Today David Davies, one-time BBC presenter and former Football Association executive director, presents his proposals to ensure that much-loved events in the British sporting calendar should be on free-to-air TV.

He is expected to recommend axing Sky Sports' rights to the Ashes. Many sports fans will cheer him for this. But this sorry story doesn't cast a good light on any of those involved, principally the Government and BSkyB.

For the row over the so-called crown jewels of sport - the Ashes, the Derby, Wimbledon, the Open and qualifying matches for European and World Cup football - is shot through with hypocrisy, nostalgia, vengeance and naked commercialism.

It is partly a battle between the traditionalists and the upstarts. Gordon Brown is posing as a traditionalist, in favour of the nation sharing its enjoyment of (free) televised sport the way it did back before the arrival of Sky.

The chief upstart is media baron Rupert Murdoch. He is no lover of Britain yet his British newspapers and Sky form a large and profitable part of his empire.

It is impossible to unravel what is going on without taking Mr Murdoch into account. Equally, it is impossible to ignore the Government's political motives in bringing these recommendations to the table with an election impending.

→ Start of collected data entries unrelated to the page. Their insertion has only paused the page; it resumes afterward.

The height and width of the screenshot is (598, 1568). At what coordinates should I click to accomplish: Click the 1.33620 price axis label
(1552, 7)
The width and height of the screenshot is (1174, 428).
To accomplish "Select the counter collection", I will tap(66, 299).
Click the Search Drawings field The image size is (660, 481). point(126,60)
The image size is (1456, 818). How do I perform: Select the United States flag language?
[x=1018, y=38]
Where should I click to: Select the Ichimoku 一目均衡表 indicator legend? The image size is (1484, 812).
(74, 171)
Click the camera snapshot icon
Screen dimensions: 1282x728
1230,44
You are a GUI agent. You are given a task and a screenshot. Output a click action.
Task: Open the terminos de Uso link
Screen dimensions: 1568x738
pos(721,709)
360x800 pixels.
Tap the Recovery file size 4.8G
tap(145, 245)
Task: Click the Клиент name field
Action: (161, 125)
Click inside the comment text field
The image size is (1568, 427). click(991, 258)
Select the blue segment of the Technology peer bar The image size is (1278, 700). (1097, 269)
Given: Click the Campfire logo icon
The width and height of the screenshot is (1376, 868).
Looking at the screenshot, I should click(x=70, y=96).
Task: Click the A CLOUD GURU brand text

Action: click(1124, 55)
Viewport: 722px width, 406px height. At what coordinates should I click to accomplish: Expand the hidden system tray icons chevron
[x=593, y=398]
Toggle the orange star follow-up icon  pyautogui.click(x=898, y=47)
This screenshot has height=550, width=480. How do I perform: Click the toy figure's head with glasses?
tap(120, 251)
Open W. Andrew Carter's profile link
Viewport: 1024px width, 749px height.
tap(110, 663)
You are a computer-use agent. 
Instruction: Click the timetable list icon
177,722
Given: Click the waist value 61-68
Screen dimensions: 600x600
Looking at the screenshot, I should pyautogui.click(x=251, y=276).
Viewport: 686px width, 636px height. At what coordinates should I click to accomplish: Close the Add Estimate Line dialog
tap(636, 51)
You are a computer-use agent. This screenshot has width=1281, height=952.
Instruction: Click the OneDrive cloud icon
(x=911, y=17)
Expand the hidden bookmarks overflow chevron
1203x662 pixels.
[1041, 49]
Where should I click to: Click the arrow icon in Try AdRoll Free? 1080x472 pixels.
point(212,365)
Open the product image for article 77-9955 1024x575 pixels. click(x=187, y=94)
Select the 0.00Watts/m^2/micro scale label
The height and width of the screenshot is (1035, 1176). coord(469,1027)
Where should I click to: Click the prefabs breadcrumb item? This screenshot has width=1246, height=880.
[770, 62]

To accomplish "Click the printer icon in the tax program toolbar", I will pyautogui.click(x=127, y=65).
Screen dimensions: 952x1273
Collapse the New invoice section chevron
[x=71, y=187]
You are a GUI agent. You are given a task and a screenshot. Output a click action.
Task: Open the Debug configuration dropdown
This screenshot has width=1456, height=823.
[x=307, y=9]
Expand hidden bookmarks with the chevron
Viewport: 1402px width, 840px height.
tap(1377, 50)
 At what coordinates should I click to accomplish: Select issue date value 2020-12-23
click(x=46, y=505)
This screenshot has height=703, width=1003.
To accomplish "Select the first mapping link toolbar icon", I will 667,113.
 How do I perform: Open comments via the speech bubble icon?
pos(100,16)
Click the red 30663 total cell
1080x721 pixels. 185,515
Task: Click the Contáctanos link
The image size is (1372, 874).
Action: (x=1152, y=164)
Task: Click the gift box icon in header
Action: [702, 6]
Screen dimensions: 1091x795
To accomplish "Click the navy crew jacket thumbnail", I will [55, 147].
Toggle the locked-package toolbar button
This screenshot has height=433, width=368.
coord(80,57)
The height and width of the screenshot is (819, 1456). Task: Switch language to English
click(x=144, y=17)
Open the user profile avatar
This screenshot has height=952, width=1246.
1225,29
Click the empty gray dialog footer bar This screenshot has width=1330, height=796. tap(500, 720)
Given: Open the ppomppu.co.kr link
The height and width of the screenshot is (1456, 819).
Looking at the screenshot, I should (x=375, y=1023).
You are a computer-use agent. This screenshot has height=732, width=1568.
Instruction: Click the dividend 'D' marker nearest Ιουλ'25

For just as there is no commercial tactic that Mr Murdoch will not employ, so there is no populist cause which Labour will not embrace: witness Mr Brown's professed love of the X Factor.

The idea of returning to the people all their favourite sporting events is clearly irresistible, even if free-to-air won't come into play for some years because of the required legislation.

There is also the strong possibility that some sort of revenge is being exacted on Murdoch for allowing the Sun to back the Conservatives and to embarrass the Prime Minister over his letter to Jacqui Janes.

It's a mystery to me why anybody should imagine that the Sun carries much weight in politics but Brown is furious and vengeful.

Sky argues that the BBC has an unfair advantage, which is the government grant which enables it to distort the free market.

The grant is paid for from the television licence, currently £139 per year. But Sky TV has devised an expensive scheme to attract viewers, using sport as bait.

I pay up, and it costs me £32 per month, nearly three times the licence fee. And Sky is still able to sell advertising, which is why it is so keen to secure subscribers.

So this cheese-paring organisation, with its shabby production values and no public service responsibility, pays vast sums of money to buy sport, hook in viewers, increase advertising revenue and so on, round and round.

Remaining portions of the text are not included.